The Dresden transportation authorities stated that a tram was not on the bridge at the time. Therefore, neither passengers nor vehicles were harmed. Trams operate on the bridge throughout the night. According to the situation center, the pedestrian and bicycle path as well as the tram tracks have been affected.

According to the fire department, the length of the damaged area is around 100 meters. A crack about one meter long formed at the bridge head on the old town side. Additionally, district heating pipes are damaged. “Currently, district heating is down across the entire city area,” the fire department announced in the morning. Due to the leaking water, parts of the terrace bank are completely underwater.

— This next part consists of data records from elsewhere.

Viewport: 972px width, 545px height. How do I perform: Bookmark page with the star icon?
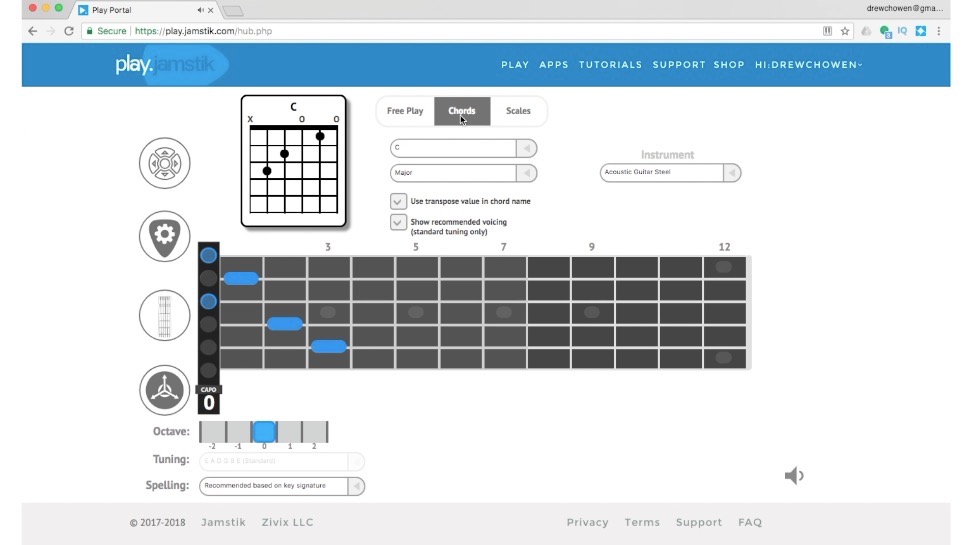[x=845, y=31]
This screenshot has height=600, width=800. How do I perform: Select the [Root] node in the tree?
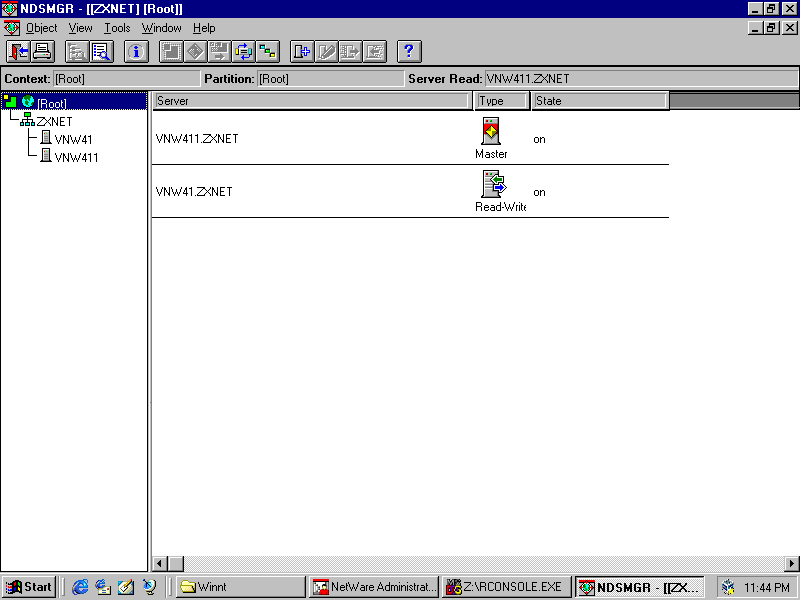(52, 103)
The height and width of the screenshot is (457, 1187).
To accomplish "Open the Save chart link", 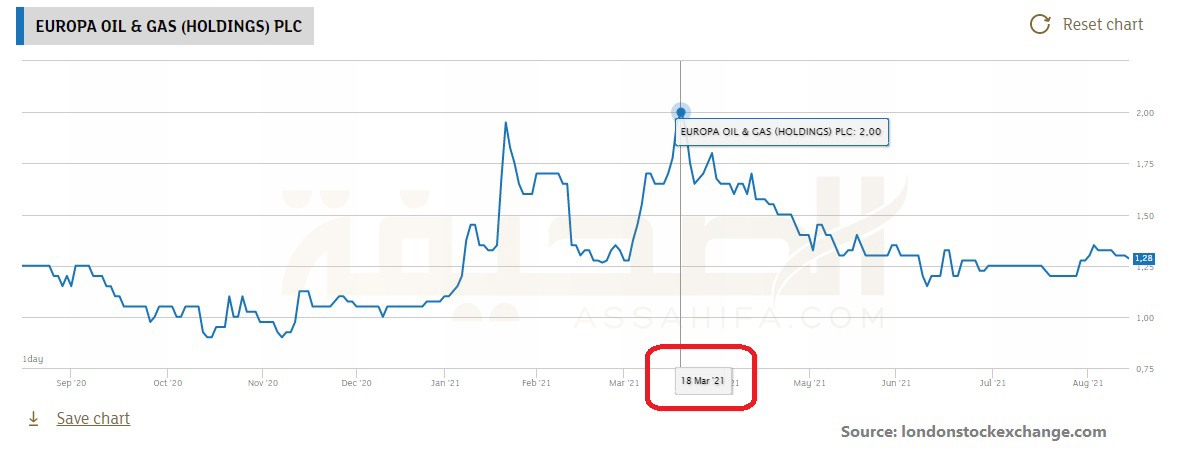I will [x=93, y=419].
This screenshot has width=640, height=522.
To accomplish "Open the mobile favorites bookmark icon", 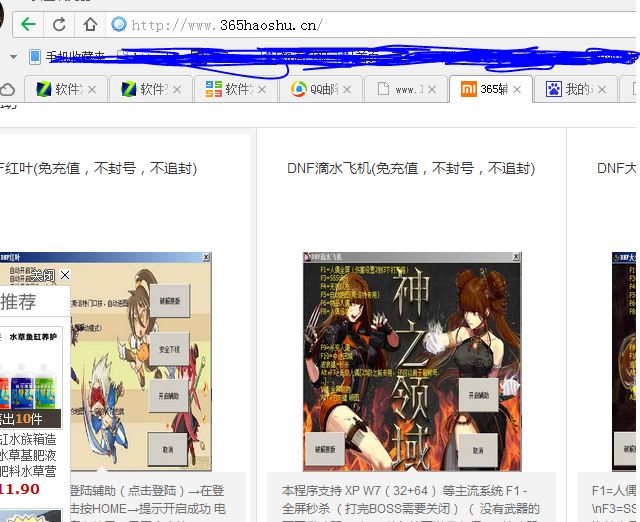I will 36,56.
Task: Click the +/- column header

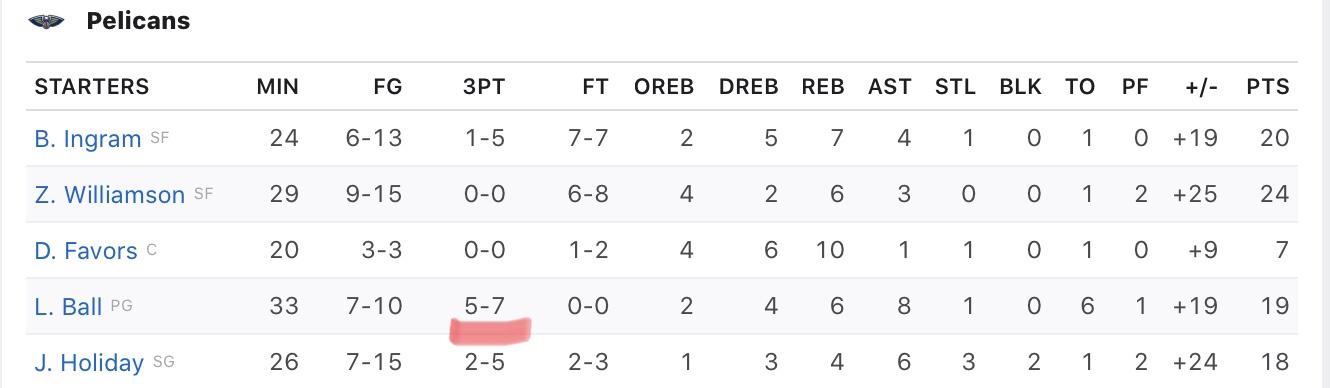Action: tap(1201, 87)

Further collapse is expected

It is currently unclear how parts of the bridge detached around 3:00 AM. “We expect that more parts of the bridge could collapse,” a fire department spokesperson said on Wednesday at the scene. A drone team has been deployed to assess the extent of the damage, it was further stated.

The bridge was built in the 1960s by the GDR regime. The cause of the partial collapse at night could have been corrosion. It is suspected that a significant chloride influx occurred during GDR times, said Holger Kalbe, head of the bridge and engineering structures department in Dresden, at a hastily organized press conference on Wednesday in Dresden.

Condition was “not foreseeable”

Although a chloride removal had already been carried out in the past, Kalbe noted, there is a utility pole at the demolition site, so there may have been a strong chloride influx there. However, these are only assumptions that must be verified, said the department head.

The city has been dealing with the risk posed by the bridge for many years, Kalbe stated. Therefore, two of the three bridge spans have been renovated in recent years. The now-collapsed bridge span, which the tram used, was scheduled for renovation in 2025. The condition being “so bad” was not foreseeable, Kalbe added.